What you have to do: Pictures excluded, please transcribe exactly the lines from the one with "Task: Choose the" through the end of the records below, and nothing more.

Collected data:
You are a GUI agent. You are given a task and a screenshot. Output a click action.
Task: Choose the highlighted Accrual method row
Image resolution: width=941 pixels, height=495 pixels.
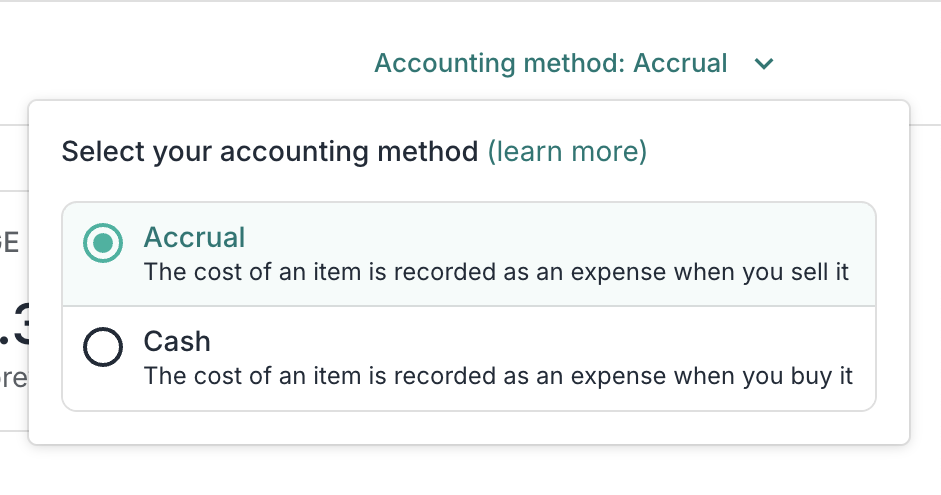pyautogui.click(x=468, y=254)
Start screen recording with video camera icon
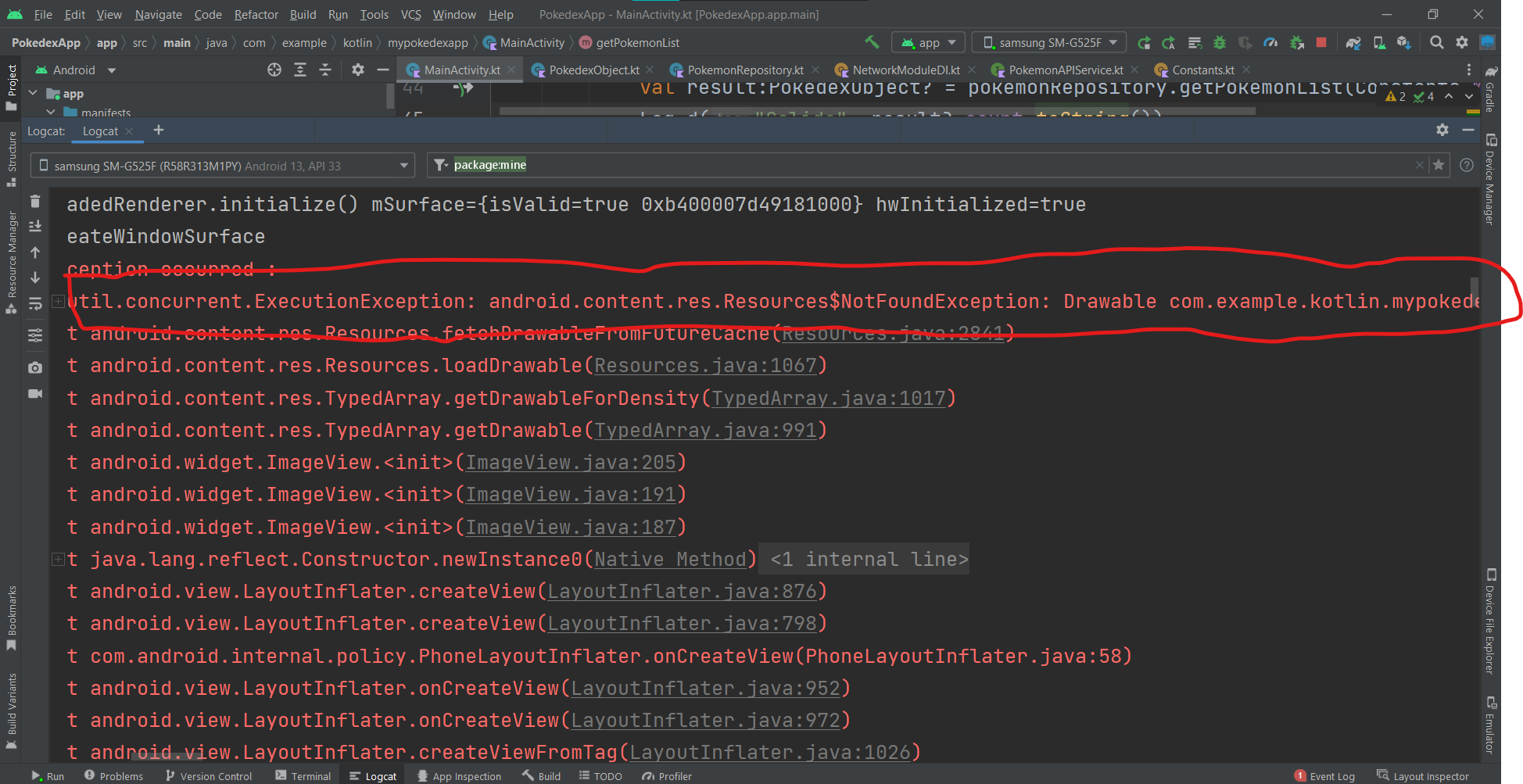This screenshot has height=784, width=1523. 35,394
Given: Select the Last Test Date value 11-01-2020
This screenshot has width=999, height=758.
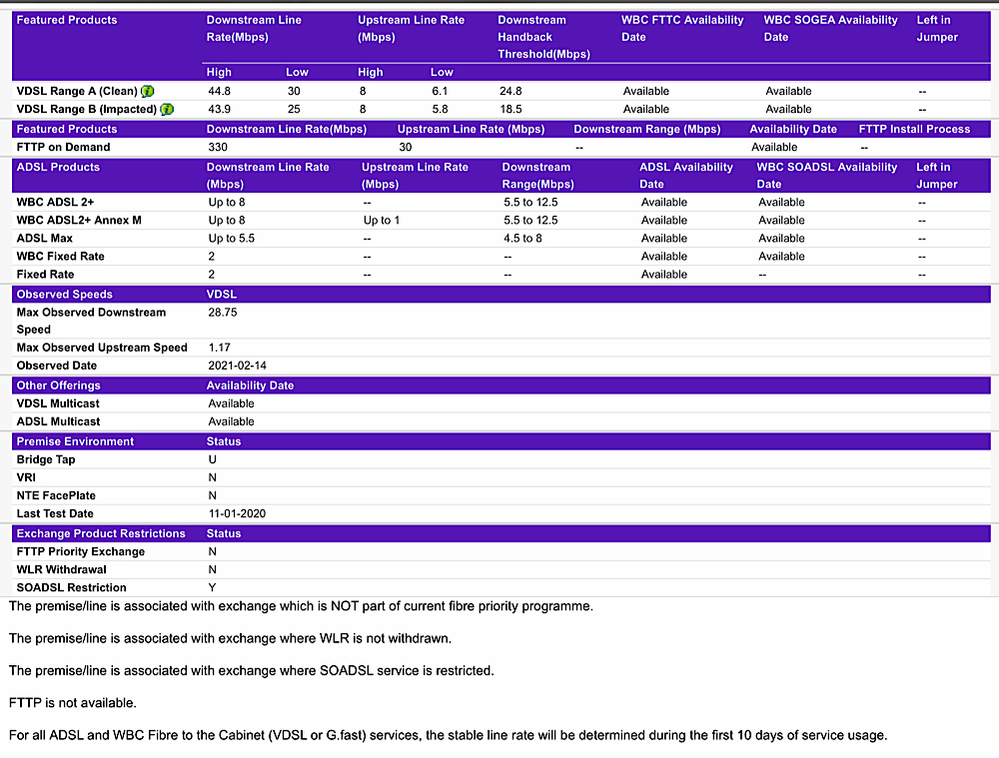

Result below:
Task: Choose the highlighted Accrual method row
Image resolution: width=941 pixels, height=495 pixels.
pyautogui.click(x=468, y=254)
Start screen recording with video camera icon
This screenshot has height=784, width=1523. 35,394
Given: Select the Last Test Date value 11-01-2020
This screenshot has width=999, height=758.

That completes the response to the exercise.